DAD Kyp Kypri and four-year-old daughter Bonita play just about every day.
Whether it’s a frolicsome wrestle on the trampoline, or a little tickle while putting on pyjamas, the Adamstown Heights residents have fun with a bit of rough and tumble.
Such interactions between fathers and their four-year-olds are the subject of a new University of Newcastle study.
The health faculty’s Family Action Centre senior lecturer Richard Fletcher is the pilot project’s chief investigator.
‘‘We know that fathers play a lot of physical games with children,’’ he said.
There was evidence that physically activity helped with development.
‘‘ What we don’t know is what it is about the play that helps physical development,’’ Dr Fletcher said.
Participants are sought for the study.
‘‘We are looking for fathers around Newcastle who have a four-year-old who would allow us to come to their house and film them while they play a set of games, and their children play a set of games with the researcher,’’ he said.

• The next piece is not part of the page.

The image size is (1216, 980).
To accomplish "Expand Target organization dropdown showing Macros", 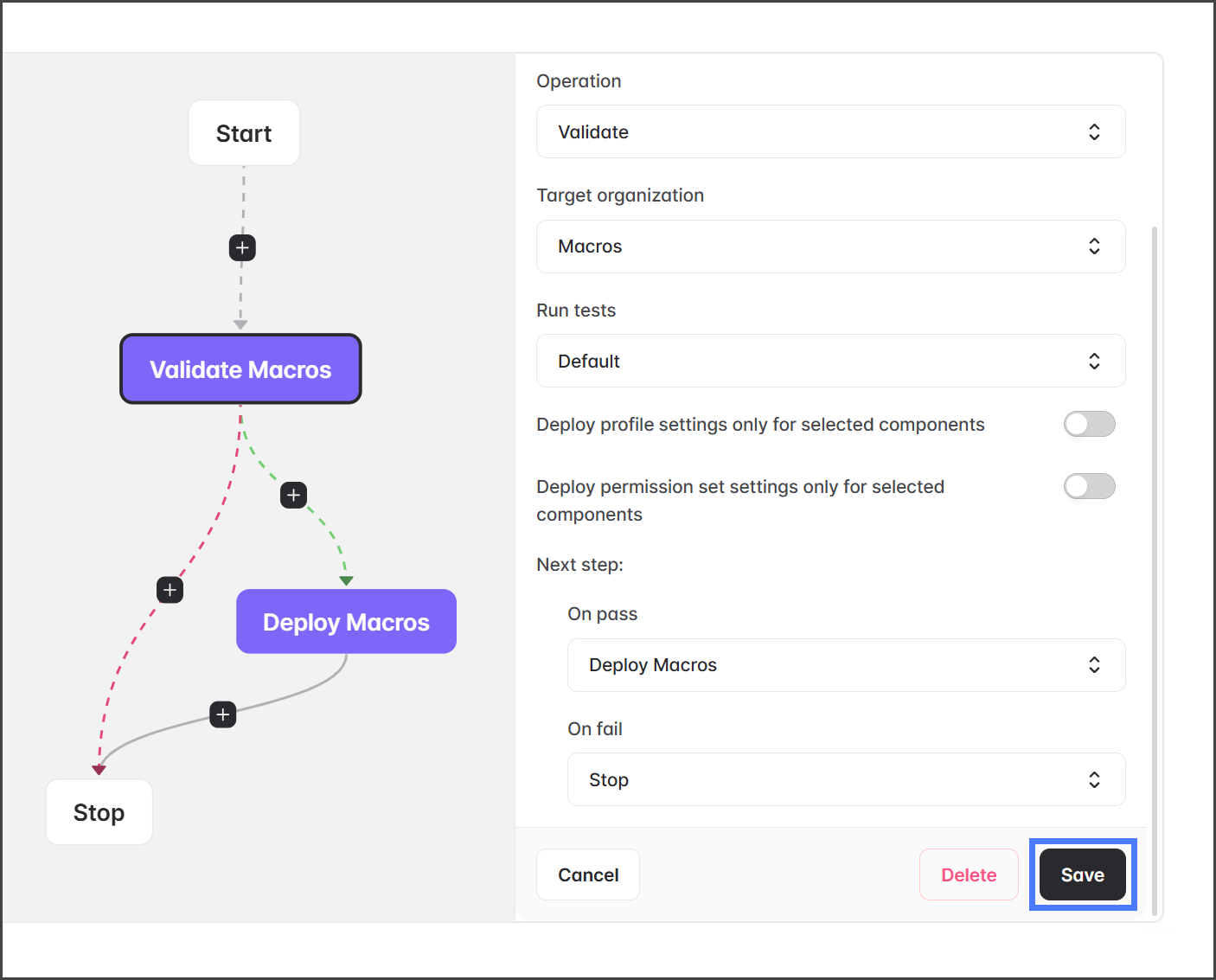I will 830,247.
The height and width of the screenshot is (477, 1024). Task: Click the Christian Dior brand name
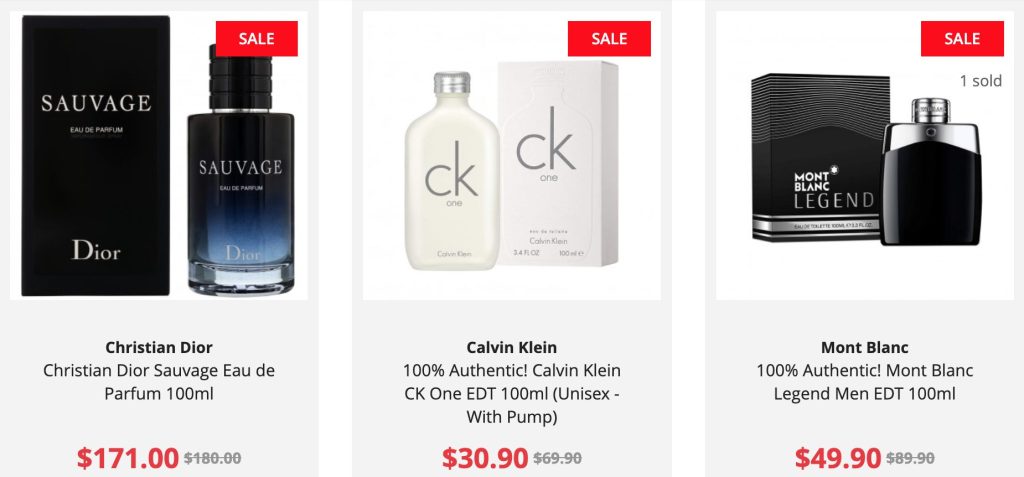point(159,347)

Dr Fletcher said mothers played physically with their children but it was more common among fathers, so the research was starting with dads.
‘‘We know between three and five, children make this crucial development step where they become able to plan what they do and direct their movements, instead of re-acting and relying on adults,’’ Dr Fletcher said.
Mr Kypri is eager to be involved.
‘‘I’m very interested in the idea that the way fathers play with their children matters a great deal for the children’s development,’’ he said.